Debora SP92
- Category: Category 4
- Constructor: Debora
- Predecessor: None
- Successor: Debora SP93

Technical specifications
- Engine: Alfa Romeo 3,000 cc (183.1 cu in) V6 naturally aspirated mid-engined
- Tyres: Pirelli

Competition history
- Notable entrants: Didier Bonnet Racing
- Notable drivers: Didier Bonnet Gérard Tremblay Jacques Heuclin
- Debut: 1992 24 Hours of Le Mans
| Races | Wins | Poles | F/Laps |
| 1 | 0 | 0 | 0 |
- Teams' Championships: 0
- Constructors' Championships: 0
- Drivers' Championships: 0

= Debora SP92 =

1992 Le Mans Prototype by Debora

The Debora SP92 was a Le Mans Prototype built by Debora in 1992 for the 24 Hours of Le Mans.
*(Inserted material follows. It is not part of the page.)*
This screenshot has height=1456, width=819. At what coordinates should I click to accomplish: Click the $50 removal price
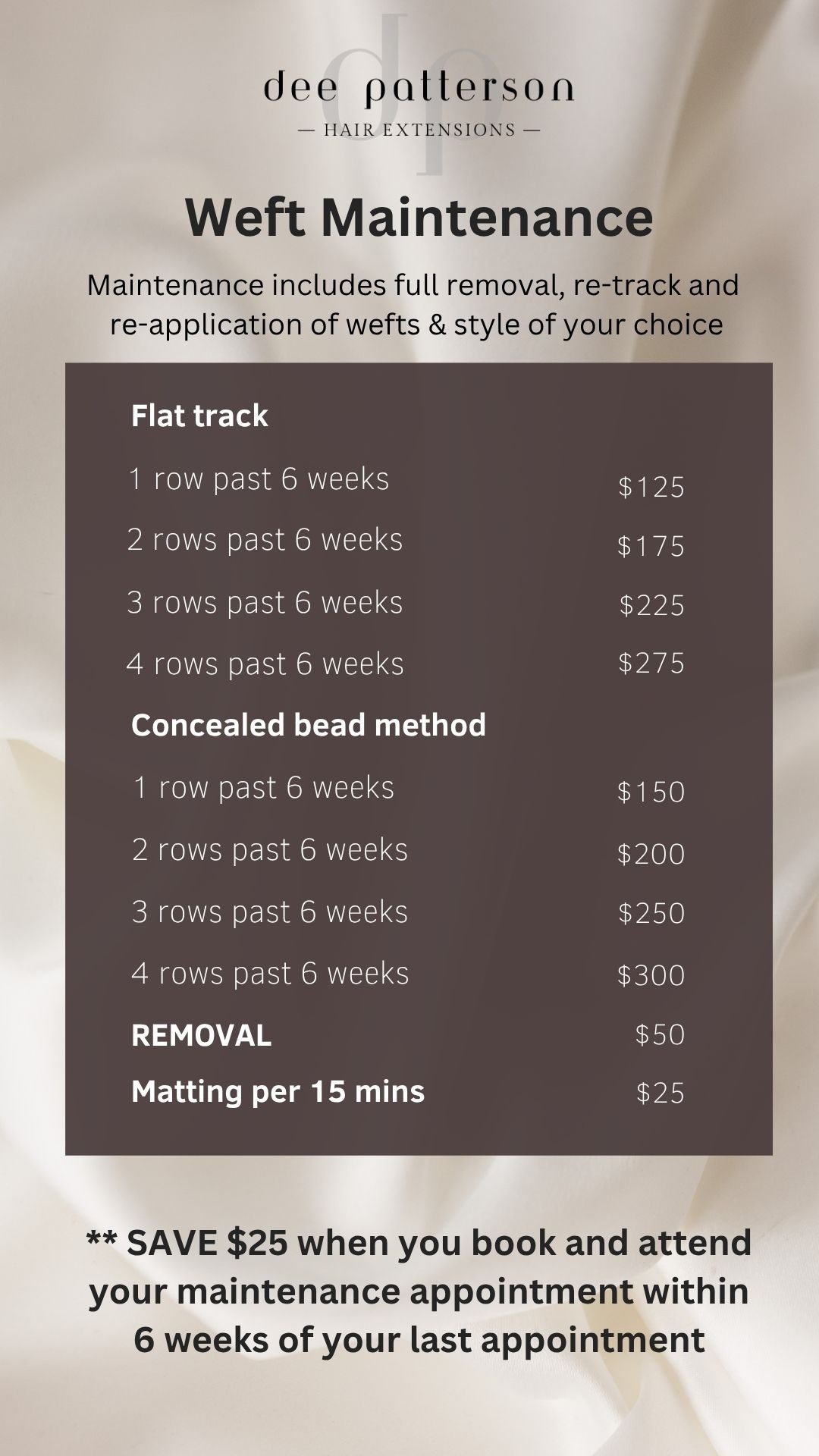point(660,1035)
Didier Bonnet Racing ran the car, which was fitted with a 3-litre Alfa Romeo V6 engine, in the race. Only one was built, and it was not used again after the 1992 24 Hours of Le Mans, being replaced by the Debora SP93.

==Racing history==
The Debora SP92 was entered in the Category 4 class of the 1992 24 Hours of Le Mans by Didier Bonnet Racing. Didier Bonnet, Gérard Tremblay and Jacques Heuclin were selected to drive the car, which was fitted with a 3-litre Alfa Romeo V6 engine. The car was qualified in 29th place, but lasted just 25 laps of the race, before clutch failure forced the team out of the race. The car was not used again, as it was replaced by the Debora SP93 for the following season.